* [SUPPLIED MATERIAL]
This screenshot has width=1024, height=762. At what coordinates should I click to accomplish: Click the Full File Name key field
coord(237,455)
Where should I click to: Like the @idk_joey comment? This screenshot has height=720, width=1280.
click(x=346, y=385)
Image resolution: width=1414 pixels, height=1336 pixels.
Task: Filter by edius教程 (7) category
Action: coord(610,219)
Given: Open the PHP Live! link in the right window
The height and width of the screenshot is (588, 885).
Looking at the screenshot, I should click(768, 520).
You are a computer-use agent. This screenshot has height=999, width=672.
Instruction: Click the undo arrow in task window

* [GOAL OF THE EXERCISE] Restate the whole listing word for word so that no line differs from the original.

* [OUTPUT OF THE EXERCISE]
This screenshot has width=1024, height=762. At what coordinates should I click to accomplish: Click the Full File Name key field
coord(237,455)
Where should I click to: Like the @idk_joey comment? This screenshot has height=720, width=1280.
click(x=346, y=385)
Image resolution: width=1414 pixels, height=1336 pixels.
Task: Filter by edius教程 (7) category
Action: coord(610,219)
Given: Open the PHP Live! link in the right window
The height and width of the screenshot is (588, 885).
Looking at the screenshot, I should click(768, 520).
You are a computer-use agent. This screenshot has height=999, width=672.
Instruction: Click the undo arrow in task window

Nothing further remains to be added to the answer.